Estimates of area are rounded to the nearest ten hectares. Volume estimates are reported to the nearest thousand cubic metres. A random rounding approach is used for estimates containing counts, where cell estimates are randomly rounded up or down to a multiple of five. This means that the sums of rounded values and the rounded marginal totals may not necessarily be equal.
Revisions and seasonal adjustment
Revisions are made for the previous survey reference period, with the initial release of the current data, as required. The purpose is to address any significant issues with the data that were found between survey cycles. The actual period of revision depends on the nature of the issue. For the most current data please refer to tables 38-10-0239 to 38-10-0249. The data are not seasonally adjusted.
The statistics contained in this publication are estimates derived from a random sample of Canadian farms and as such are subject to sampling and non-sampling errors. The quality of the estimates thus depends on the combined effect of these types of errors.

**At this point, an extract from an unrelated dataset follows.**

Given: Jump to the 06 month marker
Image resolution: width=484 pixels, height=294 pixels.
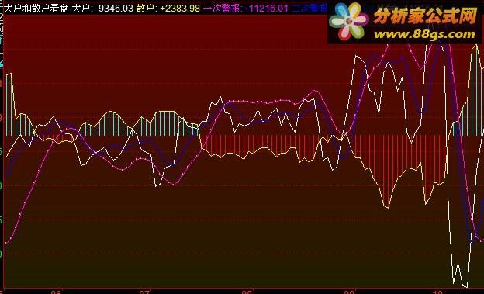Looking at the screenshot, I should (57, 292).
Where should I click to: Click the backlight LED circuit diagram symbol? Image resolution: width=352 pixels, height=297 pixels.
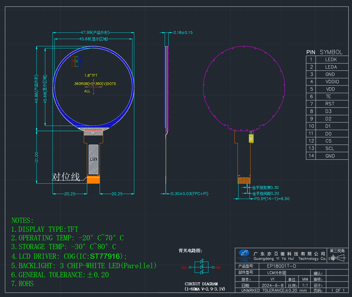(x=201, y=267)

These errors arise because observations are made only on a sample and not on the entire population. The sampling error depends on factors such as the size of the sample, the variability of the characteristic of interest in the population, the sampling design and the method of estimation. For example, for a given sample size, the sampling error will depend on the stratification procedure employed, allocation of the sample, choice of the sampling units and method of selection. In sample surveys, since inference is made about the entire population covered by the survey on the basis of data obtained from only a part of the population, the results are likely to be different from those of a complete census taken under the same general survey conditions. The most important feature of probability sampling is that the sampling error can be measured from the sample itself.
Typically the sampling error is measured by the expected variability of the estimate from the true value, expressed as a percentage of the estimate and known as the Coefficient of Variation (CV). Coefficients of variation of the final estimates were computed for the Agricultural Water Survey and are indicated in the statistical tables. The quality of the estimates is classified as follows:
E. Use caution CV is 25.00% to 49.99%
F. Unreliable CV is > 49.99% (data are suppressed)
These errors are present whether a sample or a complete census of the population is taken. Non-sampling errors may be introduced at various stages of data collection (non-response, differences in the interpretation of questions, incorrect information from respondents) and data processing (coding, data entry, editing, weighting, tabulation, etc.). All efforts are undertaken to minimize non-sampling errors through questionnaire testing, extensive edits, quality control steps and data analysis, but some of these errors are outside the control of Statistics Canada.
The 2018 survey estimates for both irrigation volume and irrigated area of land show rates that vary widely across regions. Differences in weather patterns, crop types and farming practices can all lead to these variations.
After performing the editing and imputation steps and excluding the out-of-scope units, the resulting response rate for 2018 was 73.2%.